*Material for the task*.
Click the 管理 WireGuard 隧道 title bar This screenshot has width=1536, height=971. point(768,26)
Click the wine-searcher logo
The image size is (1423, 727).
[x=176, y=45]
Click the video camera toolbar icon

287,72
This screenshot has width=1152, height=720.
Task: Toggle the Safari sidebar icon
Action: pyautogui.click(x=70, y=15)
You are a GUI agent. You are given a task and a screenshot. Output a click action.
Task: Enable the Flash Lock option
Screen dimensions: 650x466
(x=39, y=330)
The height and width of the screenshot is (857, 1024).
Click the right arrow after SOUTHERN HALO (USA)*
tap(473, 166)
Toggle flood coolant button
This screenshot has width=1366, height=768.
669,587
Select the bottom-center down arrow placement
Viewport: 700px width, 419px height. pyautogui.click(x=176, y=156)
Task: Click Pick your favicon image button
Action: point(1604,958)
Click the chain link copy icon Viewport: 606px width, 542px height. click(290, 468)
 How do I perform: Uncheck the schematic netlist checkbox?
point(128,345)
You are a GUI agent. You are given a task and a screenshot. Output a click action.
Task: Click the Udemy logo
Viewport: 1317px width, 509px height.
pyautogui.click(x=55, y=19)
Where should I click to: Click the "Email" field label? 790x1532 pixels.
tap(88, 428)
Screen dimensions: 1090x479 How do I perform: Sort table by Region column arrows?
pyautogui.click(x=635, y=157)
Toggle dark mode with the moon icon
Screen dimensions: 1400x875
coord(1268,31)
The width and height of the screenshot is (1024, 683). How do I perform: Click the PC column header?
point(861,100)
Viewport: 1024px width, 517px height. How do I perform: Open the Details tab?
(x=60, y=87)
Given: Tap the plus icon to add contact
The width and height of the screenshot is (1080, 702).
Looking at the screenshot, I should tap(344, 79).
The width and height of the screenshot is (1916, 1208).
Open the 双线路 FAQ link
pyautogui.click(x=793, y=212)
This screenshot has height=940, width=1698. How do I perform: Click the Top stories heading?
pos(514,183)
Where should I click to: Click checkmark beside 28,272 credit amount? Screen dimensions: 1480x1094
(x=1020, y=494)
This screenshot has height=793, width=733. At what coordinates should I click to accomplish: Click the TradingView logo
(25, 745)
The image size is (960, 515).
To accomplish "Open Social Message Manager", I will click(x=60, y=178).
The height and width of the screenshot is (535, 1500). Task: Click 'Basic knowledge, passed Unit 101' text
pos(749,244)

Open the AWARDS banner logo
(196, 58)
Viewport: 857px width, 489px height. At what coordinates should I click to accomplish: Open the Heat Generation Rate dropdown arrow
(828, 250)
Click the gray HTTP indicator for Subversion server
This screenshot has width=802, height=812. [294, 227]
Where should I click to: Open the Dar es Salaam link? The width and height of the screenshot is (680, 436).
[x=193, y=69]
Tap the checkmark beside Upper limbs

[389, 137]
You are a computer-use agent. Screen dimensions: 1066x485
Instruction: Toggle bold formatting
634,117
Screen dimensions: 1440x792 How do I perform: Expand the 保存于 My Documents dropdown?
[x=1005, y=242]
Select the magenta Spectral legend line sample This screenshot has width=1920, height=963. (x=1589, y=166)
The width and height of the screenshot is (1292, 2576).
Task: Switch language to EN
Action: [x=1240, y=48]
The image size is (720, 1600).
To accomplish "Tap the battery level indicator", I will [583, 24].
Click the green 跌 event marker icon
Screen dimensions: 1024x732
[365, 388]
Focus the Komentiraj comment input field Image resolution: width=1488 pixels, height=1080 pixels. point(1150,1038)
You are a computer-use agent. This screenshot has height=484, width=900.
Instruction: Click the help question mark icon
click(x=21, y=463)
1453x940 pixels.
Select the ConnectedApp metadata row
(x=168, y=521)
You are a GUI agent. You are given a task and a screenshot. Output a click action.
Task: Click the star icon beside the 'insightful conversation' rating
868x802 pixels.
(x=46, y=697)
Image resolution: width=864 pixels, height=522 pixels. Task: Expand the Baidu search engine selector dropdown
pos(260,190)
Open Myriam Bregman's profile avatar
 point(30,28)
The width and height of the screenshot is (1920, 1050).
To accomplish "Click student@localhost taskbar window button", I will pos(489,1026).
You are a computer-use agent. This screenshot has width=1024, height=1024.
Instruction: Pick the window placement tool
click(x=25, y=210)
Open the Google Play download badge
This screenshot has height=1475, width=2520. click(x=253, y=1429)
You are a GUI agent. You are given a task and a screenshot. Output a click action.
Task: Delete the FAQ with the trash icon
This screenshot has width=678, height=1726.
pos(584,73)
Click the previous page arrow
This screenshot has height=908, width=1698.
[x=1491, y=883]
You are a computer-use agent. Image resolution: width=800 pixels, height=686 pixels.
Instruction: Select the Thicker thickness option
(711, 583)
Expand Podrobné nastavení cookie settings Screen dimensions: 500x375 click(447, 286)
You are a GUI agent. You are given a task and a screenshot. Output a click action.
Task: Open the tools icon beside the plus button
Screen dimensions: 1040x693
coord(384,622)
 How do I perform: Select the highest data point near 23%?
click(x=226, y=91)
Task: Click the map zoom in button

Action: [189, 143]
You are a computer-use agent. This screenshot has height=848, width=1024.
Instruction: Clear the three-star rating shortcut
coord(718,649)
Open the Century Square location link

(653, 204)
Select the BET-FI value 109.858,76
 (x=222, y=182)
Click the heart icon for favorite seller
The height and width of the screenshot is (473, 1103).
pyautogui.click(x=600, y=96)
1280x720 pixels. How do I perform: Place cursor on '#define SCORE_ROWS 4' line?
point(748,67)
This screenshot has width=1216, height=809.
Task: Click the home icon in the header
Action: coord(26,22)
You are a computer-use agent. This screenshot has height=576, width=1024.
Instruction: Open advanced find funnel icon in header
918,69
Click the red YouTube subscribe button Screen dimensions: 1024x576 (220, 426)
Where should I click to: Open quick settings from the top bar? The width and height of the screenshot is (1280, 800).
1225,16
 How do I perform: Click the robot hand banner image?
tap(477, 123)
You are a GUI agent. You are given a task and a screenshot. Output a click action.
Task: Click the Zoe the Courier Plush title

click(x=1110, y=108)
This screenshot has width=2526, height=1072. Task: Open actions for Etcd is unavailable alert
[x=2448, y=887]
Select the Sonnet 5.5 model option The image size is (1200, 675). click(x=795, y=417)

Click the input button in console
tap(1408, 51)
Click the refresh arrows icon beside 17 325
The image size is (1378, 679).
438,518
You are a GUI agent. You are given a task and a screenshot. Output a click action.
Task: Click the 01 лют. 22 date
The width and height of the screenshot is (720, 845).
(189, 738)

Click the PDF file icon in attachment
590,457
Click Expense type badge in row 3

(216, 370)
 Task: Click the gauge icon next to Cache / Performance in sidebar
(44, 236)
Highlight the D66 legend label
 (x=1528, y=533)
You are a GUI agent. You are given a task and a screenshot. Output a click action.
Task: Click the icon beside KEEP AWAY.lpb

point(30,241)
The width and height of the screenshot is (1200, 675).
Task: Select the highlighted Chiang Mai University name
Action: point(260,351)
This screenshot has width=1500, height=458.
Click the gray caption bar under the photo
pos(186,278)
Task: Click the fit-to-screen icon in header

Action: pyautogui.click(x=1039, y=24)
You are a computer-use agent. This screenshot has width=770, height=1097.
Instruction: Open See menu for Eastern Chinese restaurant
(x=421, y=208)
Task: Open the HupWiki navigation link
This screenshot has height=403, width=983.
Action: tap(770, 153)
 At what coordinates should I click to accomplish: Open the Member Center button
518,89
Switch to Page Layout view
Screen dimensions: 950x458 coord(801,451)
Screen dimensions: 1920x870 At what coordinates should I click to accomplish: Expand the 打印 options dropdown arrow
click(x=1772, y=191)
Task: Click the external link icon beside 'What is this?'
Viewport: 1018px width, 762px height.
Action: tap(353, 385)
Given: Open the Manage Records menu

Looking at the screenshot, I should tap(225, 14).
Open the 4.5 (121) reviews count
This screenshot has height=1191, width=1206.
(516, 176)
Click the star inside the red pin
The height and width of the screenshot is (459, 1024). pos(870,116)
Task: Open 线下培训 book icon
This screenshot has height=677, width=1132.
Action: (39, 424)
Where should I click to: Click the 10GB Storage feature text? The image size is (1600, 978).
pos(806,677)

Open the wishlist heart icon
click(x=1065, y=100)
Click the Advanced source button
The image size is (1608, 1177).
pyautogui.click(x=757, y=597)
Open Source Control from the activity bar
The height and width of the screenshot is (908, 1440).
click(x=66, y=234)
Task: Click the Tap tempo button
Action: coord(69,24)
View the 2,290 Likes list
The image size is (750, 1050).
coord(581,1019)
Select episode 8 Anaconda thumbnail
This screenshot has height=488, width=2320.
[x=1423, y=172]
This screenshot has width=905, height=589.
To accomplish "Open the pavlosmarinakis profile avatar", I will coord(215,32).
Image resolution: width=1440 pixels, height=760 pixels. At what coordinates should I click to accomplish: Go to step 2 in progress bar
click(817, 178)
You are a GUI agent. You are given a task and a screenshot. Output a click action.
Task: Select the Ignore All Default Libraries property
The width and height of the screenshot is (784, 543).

*What to work on*. Your response should contain each line of the entries above that holds the string "with".

*Solution to this exercise*.
Toggle dark mode with the moon icon
Task: Delete the FAQ with the trash icon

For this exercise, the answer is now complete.